DOCUMENT SOURCE:
▼
Le génie empêché par les médiocres
Amina Zoubir, plasticienne-vidéaste algérienne et doctorante en Esthétique de l'Art, propose une séance autour du film Tahya Ya Dido de l'acteur et réalisateur Mohamed Zinet.
DR
L’inclassable Tahya Ya Dido manifeste une esthétique filmique et sonore inédite dans le répertoire des films made in Algeria. Sonorités stridentes, objets brillants bigarrés, montage de plans aléatoires conjuguent une position où l’inquiétante sensation d’étrangeté se mélange à l’enthousiasme de découvrir la ville d’Alger par un prisme dissemblable, partagé entre fantasme et réalité.
Les formats filmiques abordés et les traitements visuels liés à la performance du poète Momo concèdent à l’art vidéo ses fondements. Visible par des circuits restreints, l'objet filmique non identifié de Mohamed Zinet dans le cinéma algérien des années soixante-dix à nos jours, oscille entre désir et douleur à libérer cet incongru et latent, le cri immuable d'un poète isolé devenu fou par l'errance, le conduisant à la perte des repères sociétaux et culturels.
▲
PROBLÈME À RÉSOUDRE: Poursuivez le texte consacré au film Tahya Ya Dido en reprenant juste après sa dernière phrase. Les enregistrements ci-après proviennent d'une autre source.

LIGNES DE DONNÉES:
▼
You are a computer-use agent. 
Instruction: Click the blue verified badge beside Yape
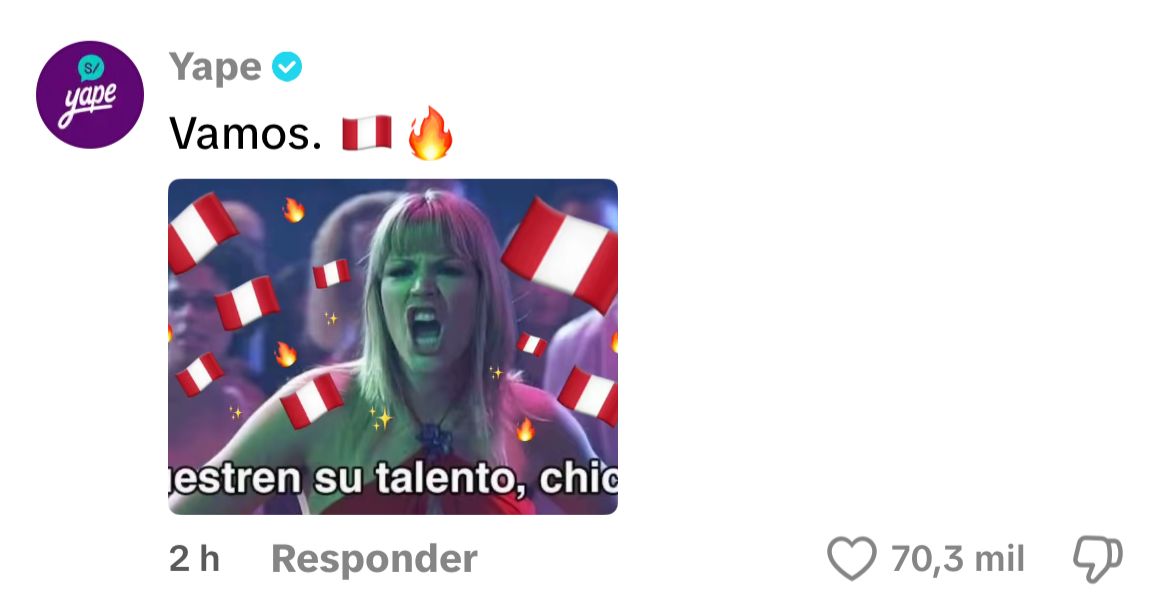pyautogui.click(x=287, y=67)
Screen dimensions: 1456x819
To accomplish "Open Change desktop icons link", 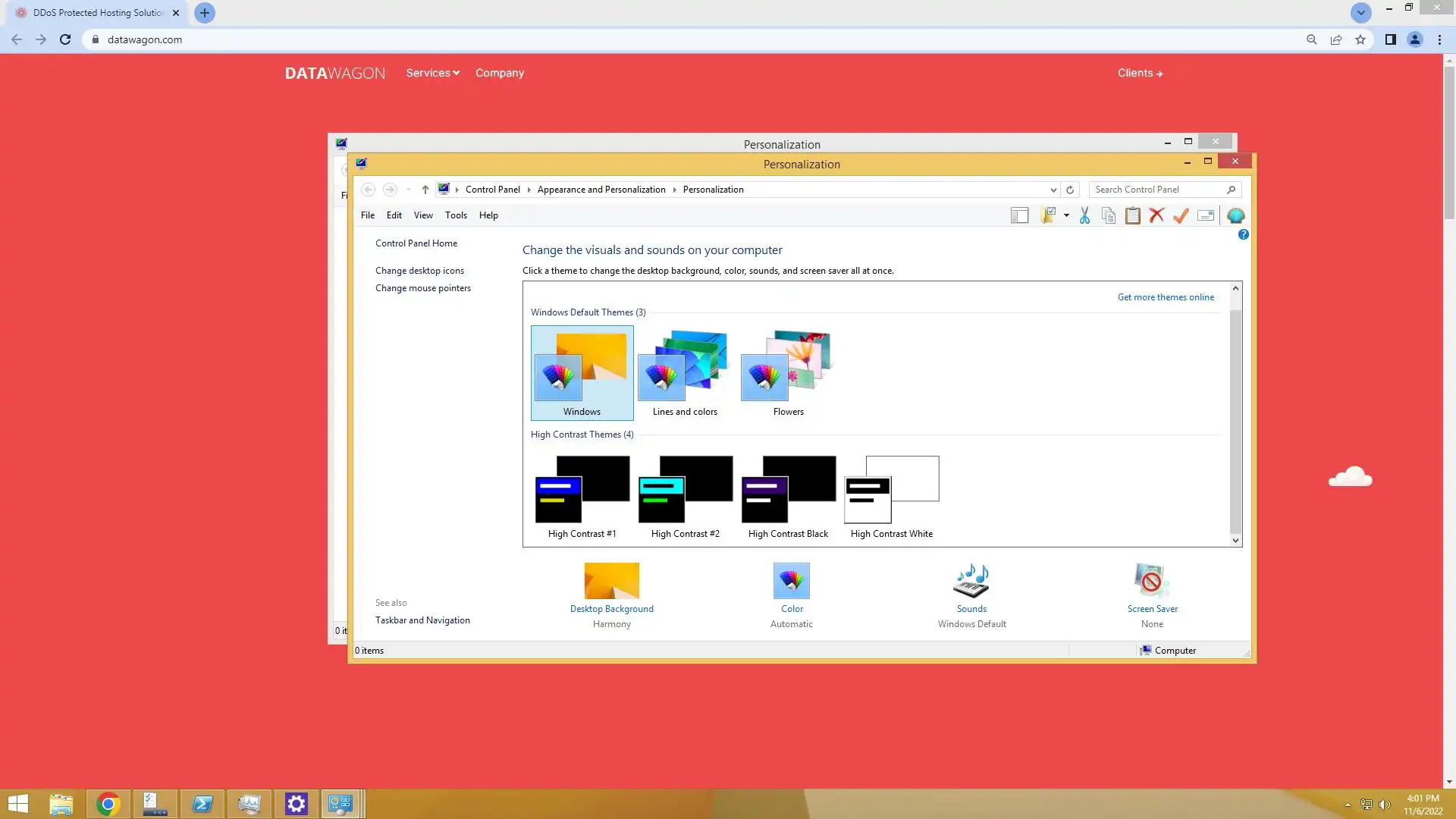I will [x=419, y=271].
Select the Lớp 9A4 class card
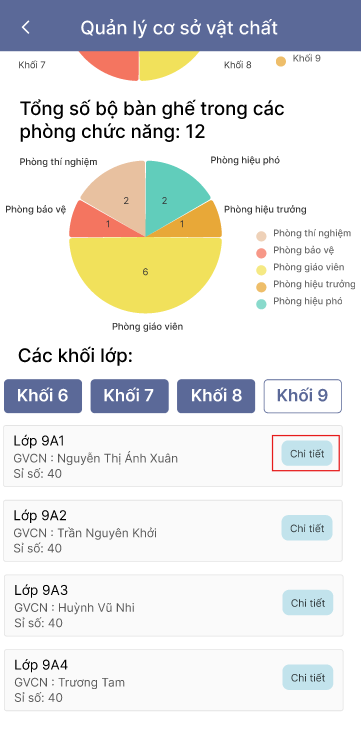Viewport: 361px width, 740px height. [x=174, y=680]
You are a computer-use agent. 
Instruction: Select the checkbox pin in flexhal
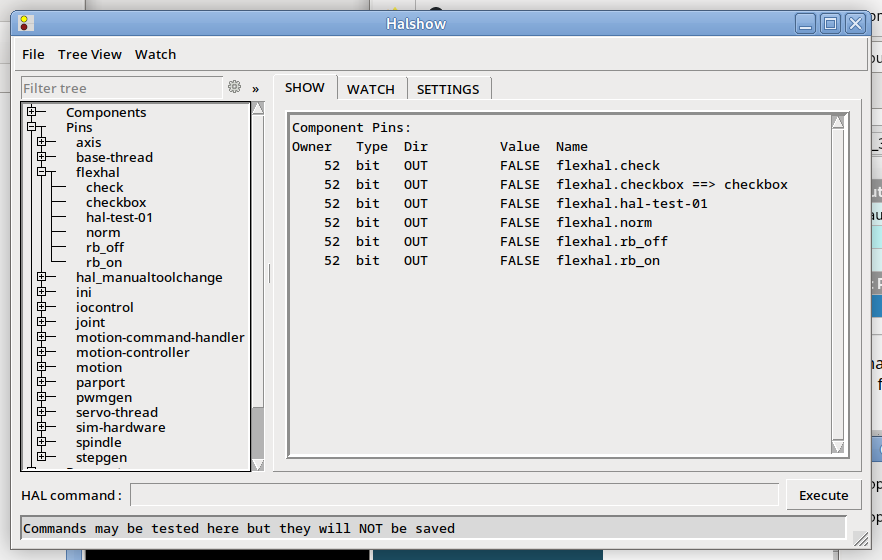click(x=116, y=202)
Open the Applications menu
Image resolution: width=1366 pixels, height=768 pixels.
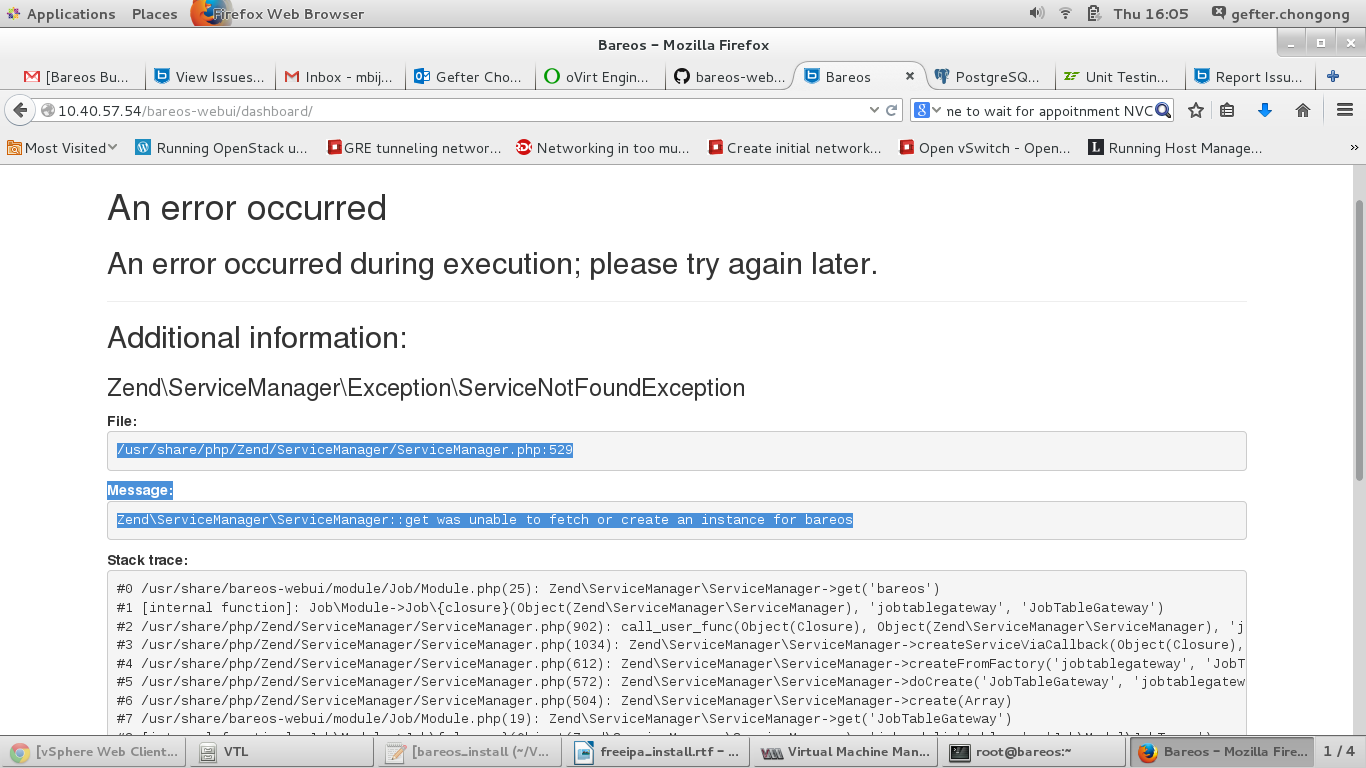[60, 14]
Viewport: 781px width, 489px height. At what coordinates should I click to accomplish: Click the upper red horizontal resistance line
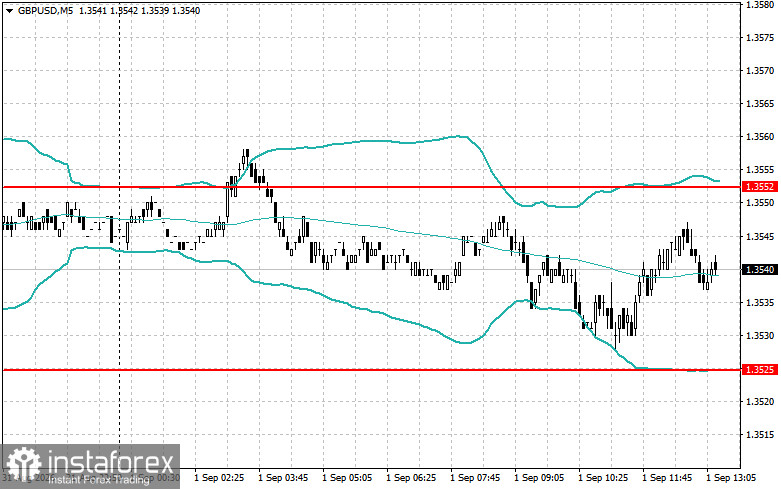[371, 187]
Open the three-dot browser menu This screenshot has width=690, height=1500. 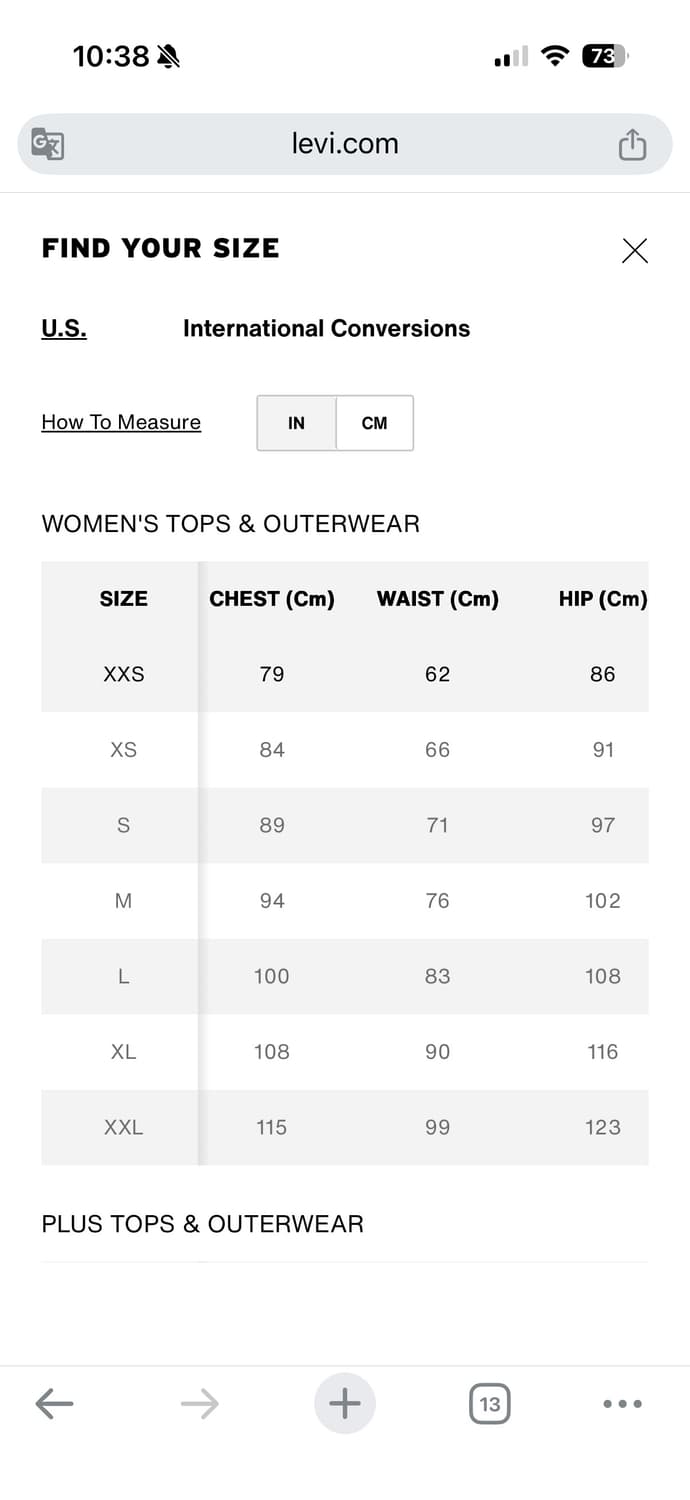pyautogui.click(x=622, y=1404)
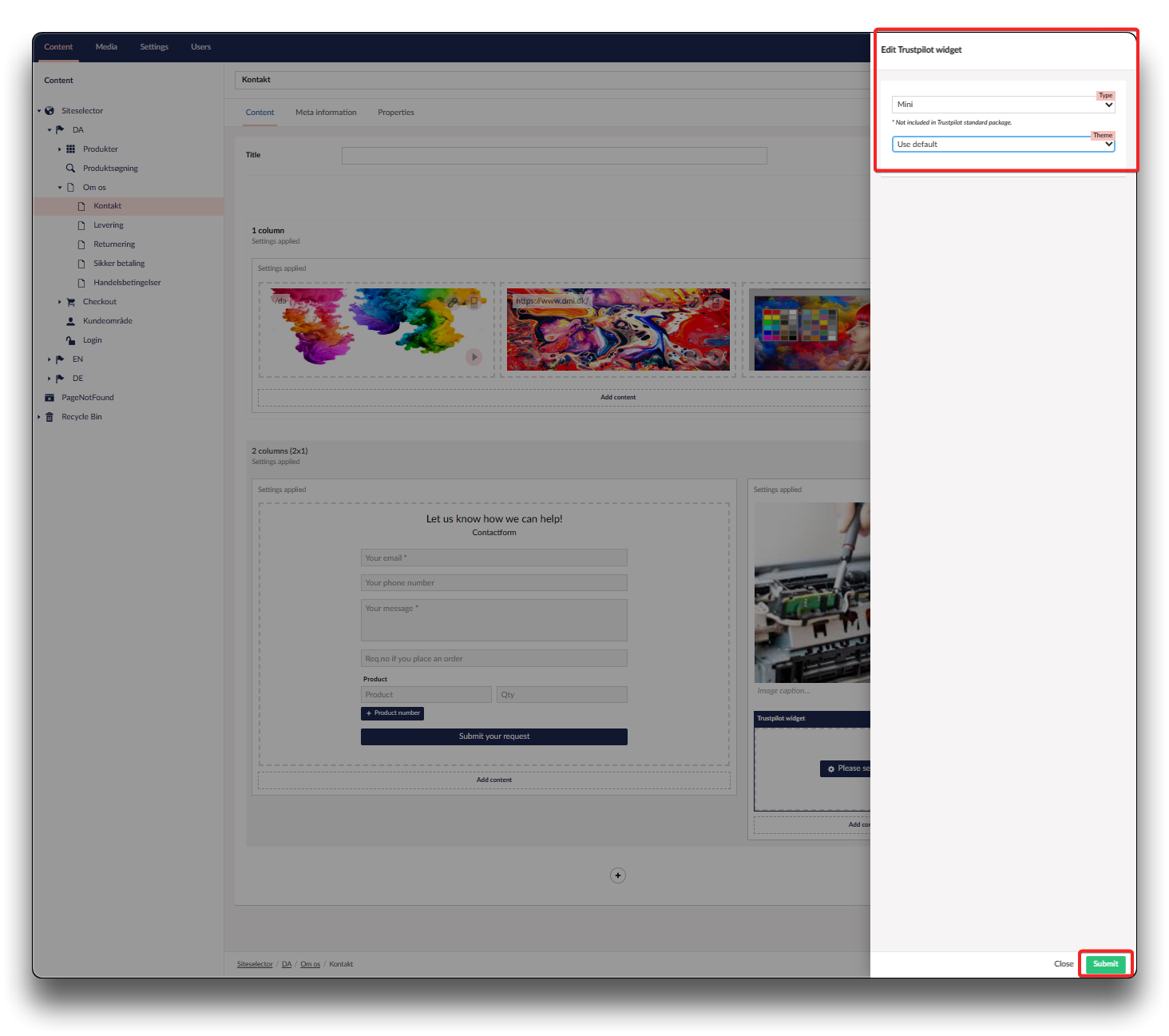This screenshot has height=1036, width=1169.
Task: Open the Theme dropdown showing Use default
Action: tap(1003, 145)
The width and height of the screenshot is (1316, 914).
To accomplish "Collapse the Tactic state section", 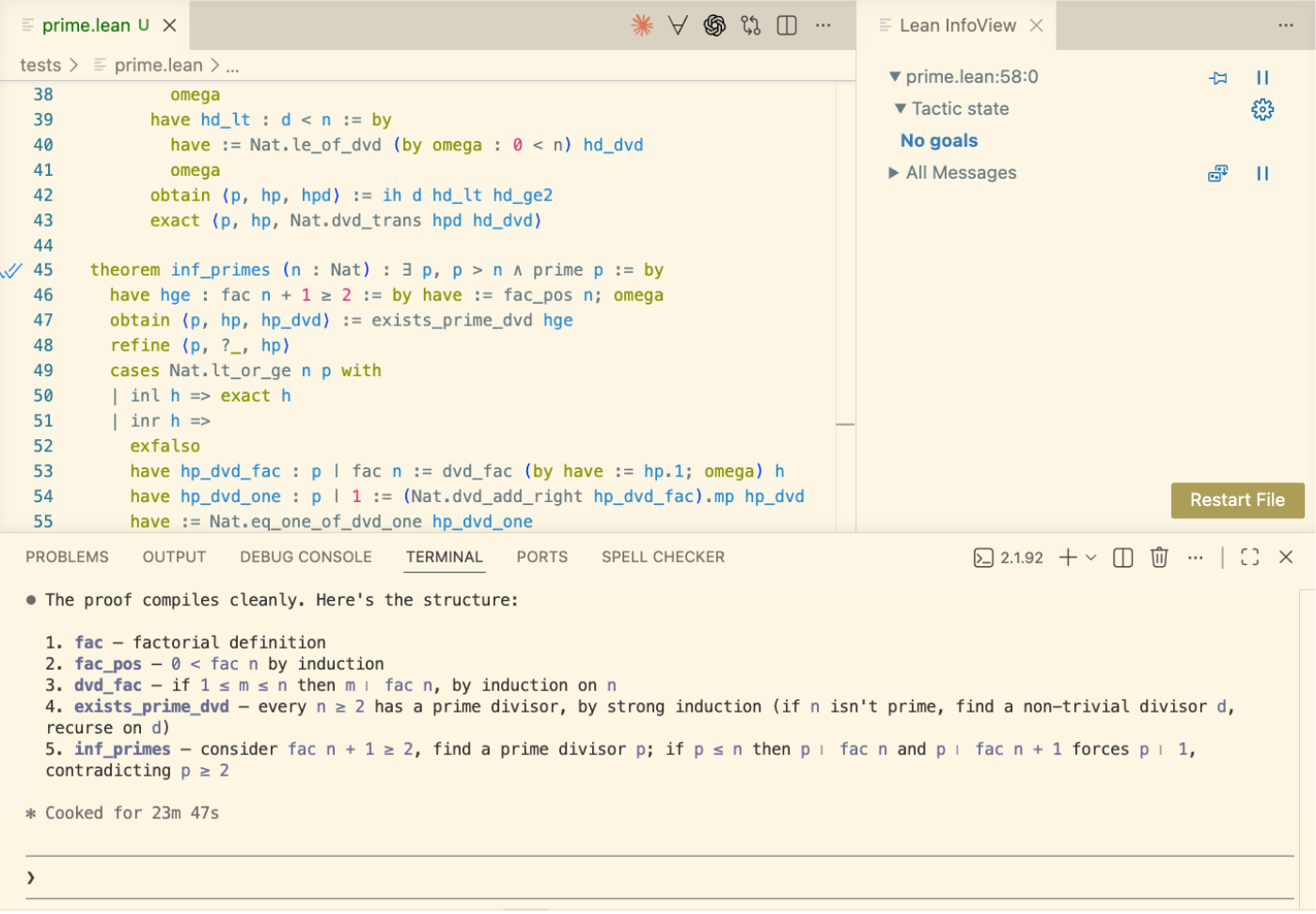I will click(x=901, y=109).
▲
RÉSULTAT OBTENU:
Il invoque un processus qui érige un système aliénant et inhérent à la condition urbaine. Quand il s’approche, c’est pour nous livrer l’intimité des rues, de la casbah, des bouts de vies au café et au marché ; quand il s’éloigne, par des élévations de vues aériennes, il transcende la ville à travers Momo par ses poèmes élogieux et révélateurs sur l’état de la ville d’Alger. L’expérience filmique glisse vers l’expérience plastique à travers l’animation des dessins du peintre M’hamed Issiakhem et des illustrations documentant l’histoire de la colonisation et de la guerre.
Le regard construit une dualité temporelle lorsqu’il offre à choisir entre « pont et destin » éclairé par la lumière du présent, le passé se dirige vers un futur inconnu et sombre. Il achève « Vive la folie quand le sage est en vacances » d’un rire qui dénonce son éloignement par les médiocrités ambiantes, dès lors l’innocence infantile prend place et condamne alors le génie du poète à l’oubli.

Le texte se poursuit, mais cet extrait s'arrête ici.